Feature #8517
openikev2: new buffers and keywords
Description
Recently reviewed and attempted to create coverage on Windows IKEv2 vulnerability which lead me to find that Suricata only carves buffers for nonce and key exchange payloads but here having access to a buffer for the Encrypted Payload would have been convenient.
It would great to have the rest of the IKE payloads given keyword buffers.
RFC: https://datatracker.ietf.org/doc/html/rfc4306
Additionally, it'd be great to have a keyword for Next Payload which contains all `next payload` values (in sequence) or for each payload a keyword (ike.encrypt_payload_next).
VJ Updated by Victor Julien about 1 month ago
- Subject changed from New IKEv2 Payloads Buffers and Keywords to ikev2: new buffers and keywords
Could you provide a more specific lists of which buffers and keywords you'd expect, suggest naming and syntax and ideally also describe what the usecase per keyword is?
VJ Updated by Victor Julien about 1 month ago
- Related to Task #4772: tracking: parity between fields logged and fields available for detection added
PA Updated by Philippe Antoine about 1 month ago
- Status changed from New to Assigned
- Assignee set to Community Ticket
SD Updated by Stuart DC about 1 month ago ยท Edited
current ikev2 payloads as buffers/keywords
nonce -> already exists as ike.nonce_payload
key exchange -> already exists as ike.key_exchange_payload
new ikev2 payloads would be implemented similarly as the above.
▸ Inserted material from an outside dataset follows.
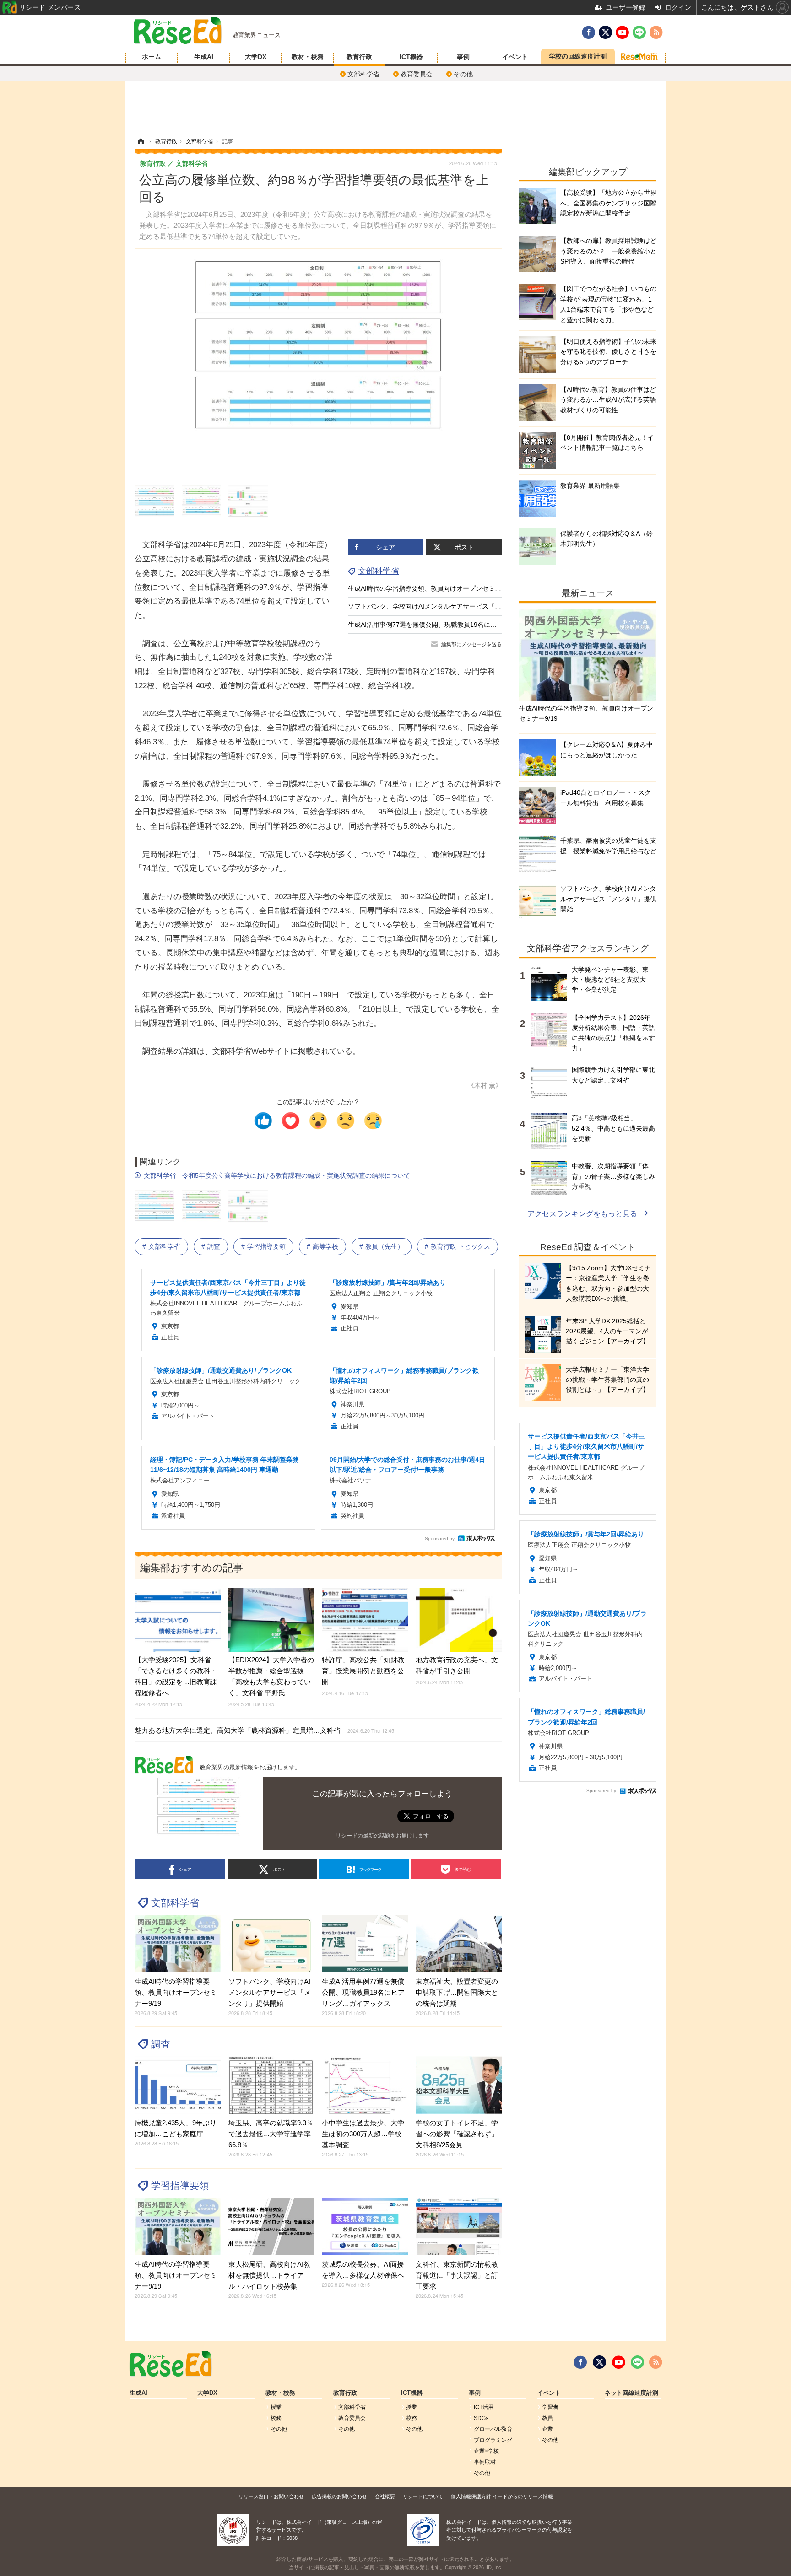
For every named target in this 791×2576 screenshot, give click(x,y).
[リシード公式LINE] (637, 2362)
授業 (276, 2407)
security association -> ike.security_assoc_payload
identification -> ike.identification_payload
certificate -> ike.certificate_payload
certificate request -> ike.certificate_req_payload
authentication -> ike.auth_payload
notify -> ike.notify_payload
delete -> ike.delete_payload
traffic selector -> ike.traffic_selector_payload
encrypted -> ike.encrypted_payload
configuration -> ike.config_payload
extension authentication protocol (eap) -> ike.eap_payload
unfortunately I can't speculate to the use case per keyword. the discovery of this vulnerability does warrant a need to easily navigate IKEv2 payloads in order to test values within the desired IKE payload.
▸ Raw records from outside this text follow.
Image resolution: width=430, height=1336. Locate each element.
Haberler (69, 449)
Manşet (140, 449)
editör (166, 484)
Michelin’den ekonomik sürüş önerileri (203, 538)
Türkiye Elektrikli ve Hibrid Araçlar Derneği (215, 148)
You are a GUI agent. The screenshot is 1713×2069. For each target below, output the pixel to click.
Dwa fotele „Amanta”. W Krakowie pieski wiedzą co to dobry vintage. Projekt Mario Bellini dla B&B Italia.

current implementation only allows a rule to blindly match with an assumption on which payloads exists within the IKE packet.
PA Updated by Philippe Antoine about 1 month ago
- Status changed from Assigned to Triaged
Thanks
Are these fields already logged by Suricata ?
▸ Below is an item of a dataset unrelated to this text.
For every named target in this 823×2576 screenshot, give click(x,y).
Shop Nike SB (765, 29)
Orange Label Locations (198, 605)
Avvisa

assumption on which payloads exists within the IKE packet.
Should we have a ike.payload_type keyword ? (is it relevant for the protocol ?)
SD Updated by Stuart DC 10 days ago
Philippe Antoine wrote in #note-5:
Are these fields already logged by Suricata ?
These fields are not being logged in Suricata currently.
Should we have a ike.payload_type keyword ? (is it relevant for the protocol ?)
I think an ike payload type should be included. This would the IKE Next Payload field, which indicates which payload appears next in the packet.
I suggest in the main ticket, there could be either a `ike.next_payload` keyword that contains (in sequence) the array of payloads in the packet and/or for each ike payload a keyword (ike.encrypt_payload.next) that would contain the value for the next payload.